My classmate in medical school, Eric, only became a medical student because his father insisted. Eric wasn’t happy about this until he discovered he loved ophthalmology. He went on to perform brilliantly as a resident and built an extremely successful and fulfilling practice.

Eric’s story is not unique.

Claudius Galenus, also known as Galen, was born in 129 A.D. to a well-to-do Greek family in Pergamum. His father arranged for his son to have a first-class education to prepare him for a prestigious career as either a philosopher or politician. Then his father had a dream in which the Greek god of healing, Asclepius, ordered him to make his son study medicine.

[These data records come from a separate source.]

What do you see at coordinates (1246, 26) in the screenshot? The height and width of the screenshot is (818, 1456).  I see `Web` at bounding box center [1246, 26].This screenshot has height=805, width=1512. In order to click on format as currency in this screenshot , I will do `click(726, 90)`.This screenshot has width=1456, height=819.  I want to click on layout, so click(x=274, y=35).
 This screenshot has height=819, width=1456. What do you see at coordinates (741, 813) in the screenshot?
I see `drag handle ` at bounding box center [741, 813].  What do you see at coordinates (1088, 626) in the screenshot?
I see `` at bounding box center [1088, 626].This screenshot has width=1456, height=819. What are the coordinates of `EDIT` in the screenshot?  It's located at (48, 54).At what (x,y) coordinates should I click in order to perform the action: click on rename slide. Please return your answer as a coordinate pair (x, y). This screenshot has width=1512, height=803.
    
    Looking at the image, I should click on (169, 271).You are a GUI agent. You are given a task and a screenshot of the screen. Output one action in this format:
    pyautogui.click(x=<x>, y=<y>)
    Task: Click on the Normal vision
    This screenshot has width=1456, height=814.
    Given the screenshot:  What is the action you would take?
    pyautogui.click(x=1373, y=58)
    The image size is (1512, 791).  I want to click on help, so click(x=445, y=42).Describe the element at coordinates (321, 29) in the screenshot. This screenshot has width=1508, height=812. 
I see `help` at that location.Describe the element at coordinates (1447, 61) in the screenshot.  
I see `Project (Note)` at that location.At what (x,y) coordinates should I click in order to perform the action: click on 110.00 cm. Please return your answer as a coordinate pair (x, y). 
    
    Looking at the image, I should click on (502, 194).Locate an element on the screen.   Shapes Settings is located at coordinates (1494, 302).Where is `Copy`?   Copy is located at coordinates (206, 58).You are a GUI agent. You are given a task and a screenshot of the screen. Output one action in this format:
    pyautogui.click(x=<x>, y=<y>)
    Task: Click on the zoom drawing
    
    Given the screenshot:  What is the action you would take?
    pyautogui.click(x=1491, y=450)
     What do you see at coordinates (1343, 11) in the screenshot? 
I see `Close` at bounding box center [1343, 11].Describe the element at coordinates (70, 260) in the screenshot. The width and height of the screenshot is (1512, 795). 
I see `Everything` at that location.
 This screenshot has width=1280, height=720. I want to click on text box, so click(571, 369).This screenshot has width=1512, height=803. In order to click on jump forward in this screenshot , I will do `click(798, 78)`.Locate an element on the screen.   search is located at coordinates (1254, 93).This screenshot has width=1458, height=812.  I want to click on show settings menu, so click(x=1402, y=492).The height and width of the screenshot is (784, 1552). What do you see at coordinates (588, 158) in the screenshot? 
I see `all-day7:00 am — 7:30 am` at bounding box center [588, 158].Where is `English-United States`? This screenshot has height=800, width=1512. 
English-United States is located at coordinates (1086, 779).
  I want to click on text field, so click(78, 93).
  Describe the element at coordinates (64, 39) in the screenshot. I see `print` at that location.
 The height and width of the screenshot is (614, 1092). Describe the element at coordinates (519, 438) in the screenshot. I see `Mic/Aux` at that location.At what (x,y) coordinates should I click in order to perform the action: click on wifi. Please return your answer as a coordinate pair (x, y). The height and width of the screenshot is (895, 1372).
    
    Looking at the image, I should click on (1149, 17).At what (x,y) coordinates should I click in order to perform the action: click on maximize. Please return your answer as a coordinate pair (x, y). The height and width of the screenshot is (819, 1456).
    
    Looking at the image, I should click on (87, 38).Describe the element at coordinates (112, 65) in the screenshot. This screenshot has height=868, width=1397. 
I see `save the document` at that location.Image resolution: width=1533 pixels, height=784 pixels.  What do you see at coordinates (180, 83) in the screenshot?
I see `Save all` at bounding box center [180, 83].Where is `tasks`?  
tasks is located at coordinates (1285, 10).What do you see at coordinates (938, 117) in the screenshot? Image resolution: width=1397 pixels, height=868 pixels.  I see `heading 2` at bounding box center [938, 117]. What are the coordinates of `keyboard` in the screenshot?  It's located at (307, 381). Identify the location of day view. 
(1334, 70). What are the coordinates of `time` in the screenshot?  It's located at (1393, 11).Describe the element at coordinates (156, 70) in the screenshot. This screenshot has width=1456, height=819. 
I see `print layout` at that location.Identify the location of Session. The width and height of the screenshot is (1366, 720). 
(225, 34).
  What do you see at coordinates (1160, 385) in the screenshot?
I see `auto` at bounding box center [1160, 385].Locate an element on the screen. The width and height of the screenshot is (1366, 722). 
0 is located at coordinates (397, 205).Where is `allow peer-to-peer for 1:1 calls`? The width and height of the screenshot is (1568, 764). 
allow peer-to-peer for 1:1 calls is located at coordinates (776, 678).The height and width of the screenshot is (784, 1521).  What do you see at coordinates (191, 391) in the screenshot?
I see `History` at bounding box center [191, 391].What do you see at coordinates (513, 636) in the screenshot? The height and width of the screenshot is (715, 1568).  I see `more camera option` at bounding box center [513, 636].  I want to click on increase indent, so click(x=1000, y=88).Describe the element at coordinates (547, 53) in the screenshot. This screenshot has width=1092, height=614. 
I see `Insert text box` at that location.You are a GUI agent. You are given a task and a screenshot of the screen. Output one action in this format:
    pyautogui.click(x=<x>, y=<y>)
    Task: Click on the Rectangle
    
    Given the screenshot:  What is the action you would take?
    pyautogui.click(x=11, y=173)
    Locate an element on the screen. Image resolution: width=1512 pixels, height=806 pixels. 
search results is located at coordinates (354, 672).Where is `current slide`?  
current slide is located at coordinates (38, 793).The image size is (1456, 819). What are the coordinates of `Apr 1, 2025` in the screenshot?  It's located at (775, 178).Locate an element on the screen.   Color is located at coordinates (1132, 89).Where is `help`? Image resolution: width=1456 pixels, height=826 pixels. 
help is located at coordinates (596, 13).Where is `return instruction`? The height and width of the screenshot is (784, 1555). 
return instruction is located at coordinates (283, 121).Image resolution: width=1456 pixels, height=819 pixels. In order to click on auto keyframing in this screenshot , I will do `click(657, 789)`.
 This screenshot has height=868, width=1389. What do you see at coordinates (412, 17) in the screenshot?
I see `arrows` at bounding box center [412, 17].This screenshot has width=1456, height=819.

So, a star was born. Galen went to Alexandria and studied every medical text available. His big break came in 157 A.D. when he was appointed physician to the gladiators in Pergamum. This allowed him to become an expert in the management of injuries, and the death rate among his gladiator clientele plummeted.

He showed the value of ligating bleeding vessels. His vivisections of monkeys and other animals (the dissection of human cadavers was forbidden) shaped his insights into anatomy and physiology. Galen eventually moved to Rome and became physician to the emperors.

 

Galen gave public demonstrations of his medical skills and made no effort to conceal scorn for his physician-colleagues in Rome, whom he regarded “as either incompetent or avaricious and always unscientific.”

While many physicians may say they don’t like to write or find it difficult to find the time or motivation, Galen was remarkably prolific. More than 80 of his treatises survive, compromising more than half the entire corpus of ancient medical writing and a substantial proportion of all the ancient Greek literature that exists. His medical texts were translated into Arabic and Latin and remained in use by medical students for more than 1,300 years.

In one of his treatises, That The Best Physician Is Also A Philosopher, he makes the point that only through constant questioning and scientific study of new treatments can medicine advance.

Among his many observations, Galen described the circulation of blood, the generation of the voice by the larynx, the difference between motor and sensory nerves, the concept of muscle tone, and the difference between agonists and antagonists. He understood that the crystalline lens was in the anterior portion of the eye and not the center. He figured out that psychiatric problems somehow originated in the brain, and one of his works is the first description of psychotherapy to treat psychological problems.

 

 

Sound familiar?

Here’s the important part: he was also an accomplished cataract surgeon.

Galen was apparently mocked by many of his physician colleagues who thought it ludicrous to draw conclusions about human health based upon studies of animals. After proving himself correct and his detractors wrong time and again and in very public fashion, he finally had generated so much envy and hatred directed his way that Galen-fearful he would be poisoned by other doctors (there had been precedents)-left Rome. He died in Sicily around the age of 80.

It’s hard to believe a cataract surgeon would not be universally admired by his or her fellow physicians. Even in ophthalmology there have been radical new ideas that, despite scientific support, have met with fierce resistance. But doctors poisoning other doctors with whom they disagree is probably going a bit too far. 

 

Reference

Hall, E. (2014) Introducing the Ancient Greeks. New York: W.W. Norton & Co., pp 233-236.